Abstract Submission Instructions:
We invite abstracts describing original, completed or ongoing, unpublished research. We welcome abstract submissions, in theory, methodology, as well as resources and applications in all areas related to Financial Natural Language Processing and Financial Text Analysis. We also welcome abstract submissions on negative results as well as submissions highlighting challenges faced in industrial or academic settings. Abstract should be 1 page long and a maximum of 500 words. In your abstract please explain the topic you are looking forward to present, is it a complete, ongoing or future work, what audience are you targeting (e.g. NLP, Summarisation, Accounting and Finance …etc) and findings and conclusions that emerged from your work. Abstracts must be submitted through the EasyChair submission system and will be reviewed by the Programme Committee. All submissions will be reviewed on the basis of both individual criteria and global criteria https://easychair.org/conferences/?conf=fnp2021.
Authors of accepted abstracts will be asked to submit a 4-8 paper describing their work in details including methodologies, results and findings. All accepted papers will be published in an open access and indexed proceedings. The workshop is free to attend and no registration fees are required.
To submit an abstract please click on the submit button or use the EasyChair submission URL below:
Submission URL: https://easychair.org/conferences/?conf=fnp2021
We will go through the abstracts and notify participants by 15 July 2021. Accepted abstract will be presented during the workshop event.
List of accepted abstracts:
Jiahui Hu, Patrick Paroubek and Dirk Schumacher | Annotation model and corpus for opinionated economy and finance narrative detection |
Ankush Chopra, Sohom Ghosh and Prateek Nagwanshi | Data Driven Content Creation using Statistical and Natural Language Processing Techniques for Financial Domain |
Danxin Cui, Dominique Mariko, Estelle Labidurie, Hugues de Mazancourt and Patrick Paroubek | A sequence to sequence transformer data logic experiment |
Kiyoshi Izumi, Hitomi Sano and Hiroki Sakaji | Economic Causal-Chain Search and Economic Indicator Prediction using Textual Data |
Jan Štihec, Senja Pollak and Martin Žnidaršič | Preliminary experimentation with combinations and extensions of forward-looking sentence detection wordlists |
Esme Manandise | On Estimating Sentence Complexity of Domain-Specific Single Sentences: Are Complexity Factors Relevant to Automated Agents Relevant to Human Agents? |
Programme Committee:
- Andrew Moore (Lancaster University, UK)
- Vasiliki Athanasakou (SMU, Canada)
- Catherine Salzedo (LUMS, Lancaster University, UK)
- Haithem Afli (Cork Institute of Technology, Ireland)
- Steven Young (LUMS, Lancaster University, UK)
- Mohan Subbiah (LUMS, Lancaster University, UK)
- Paulo Alves (Universidade Católica Portuguesa, Portugal)
- Thomas Schleicher (MBA, Manchester University)
- Natalia Vanetik (Sami Shamoon College of Engineering, Israel)
- George Petasis (NCSR Demokritos, Greece)
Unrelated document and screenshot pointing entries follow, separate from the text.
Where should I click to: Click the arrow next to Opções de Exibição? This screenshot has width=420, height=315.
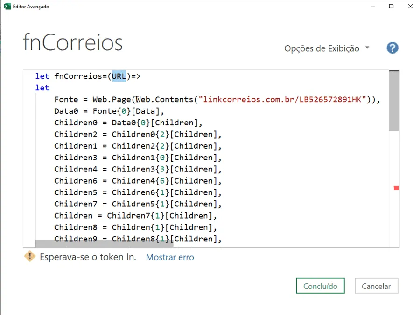coord(367,48)
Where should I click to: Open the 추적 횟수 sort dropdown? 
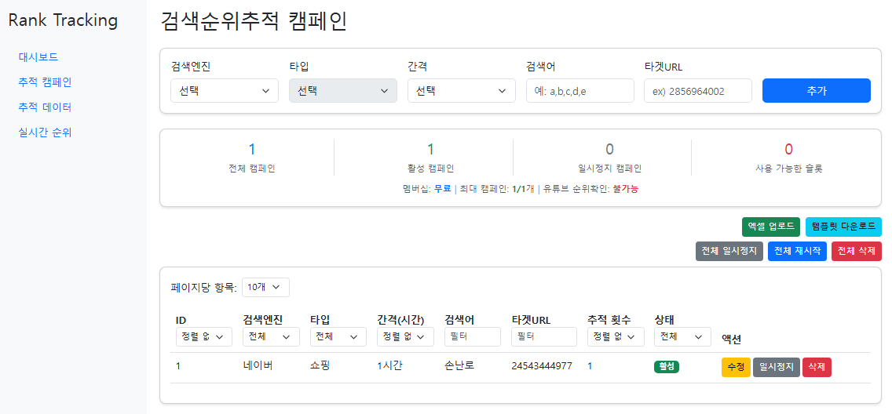click(615, 336)
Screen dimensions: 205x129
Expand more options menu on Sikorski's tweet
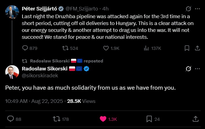point(197,68)
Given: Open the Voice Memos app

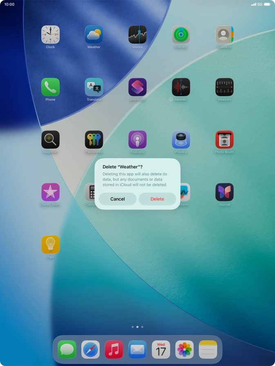Looking at the screenshot, I should [181, 87].
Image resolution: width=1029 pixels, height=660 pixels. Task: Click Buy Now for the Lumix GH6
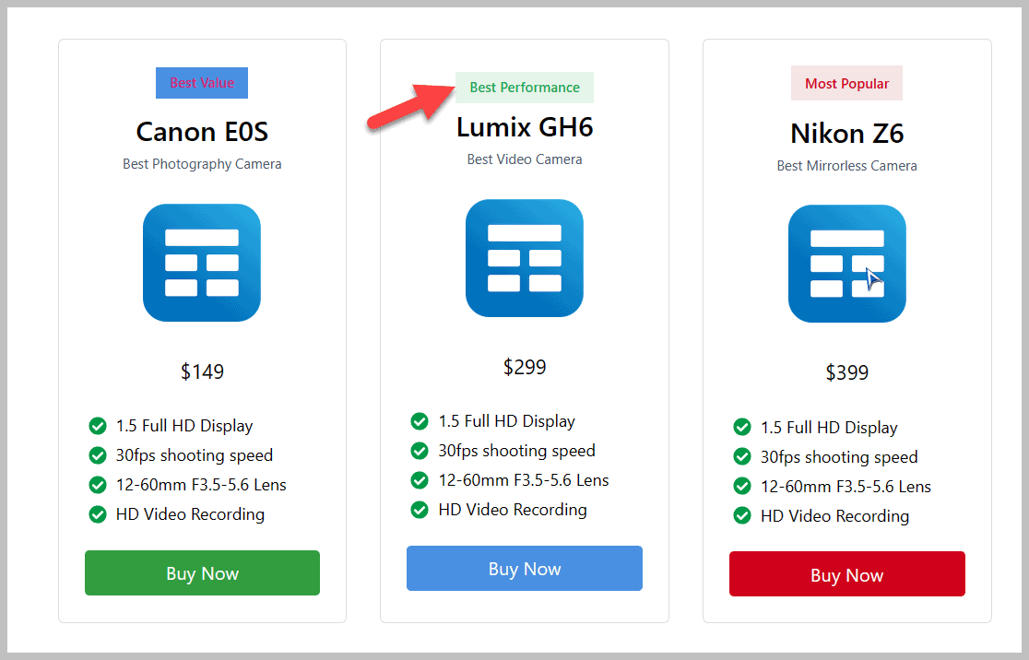point(525,568)
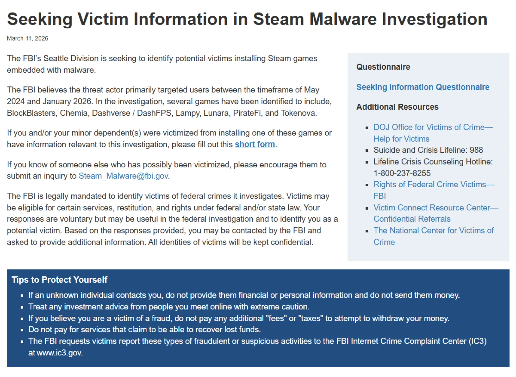Open National Center for Victims of Crime link
This screenshot has width=516, height=377.
pyautogui.click(x=433, y=231)
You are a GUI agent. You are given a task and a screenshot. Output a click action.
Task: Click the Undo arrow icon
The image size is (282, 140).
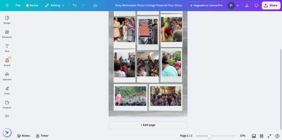pyautogui.click(x=75, y=6)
- Peter Rankel (Elder Research Inc., USA)
- Mahmoud El-Haj (Lancaster University, UK)
- Paul Rayson (Lancaster University, UK)
- Nadhem Zmandar (Lancaster University, UK)
- Houda Bouamor (CMU, Qatar)
- Marina Litvak (Shamoon Academic College of Engineering, Israel)
- George Giannakopoulos (NCSR Demokritos, Greece)
- Ahmed AbuRaed (Universitat Pompeu Fabra, Spain)
- Nikiforos Pittaras(NCSR Demokritos, Greece)
- Ismail El Maarouf (Fortia Financial Solution, France)
- Abderrahim Aitazzi (Fortia Financial Solution, France)
- Juyeon Kang (Fortia Financial Solution, France)
- Dominique Mariko (Yseop Lab, France)
- Hanna Abi-Akl (Yseop Lab, France)
- Hugues de Mazancourt (Yseop Lab, France)
- Estelle Labidurie (Yseop Lab, France)
Anti-Harassment Policy:
The workshop supports the ACL anti-harassment policy.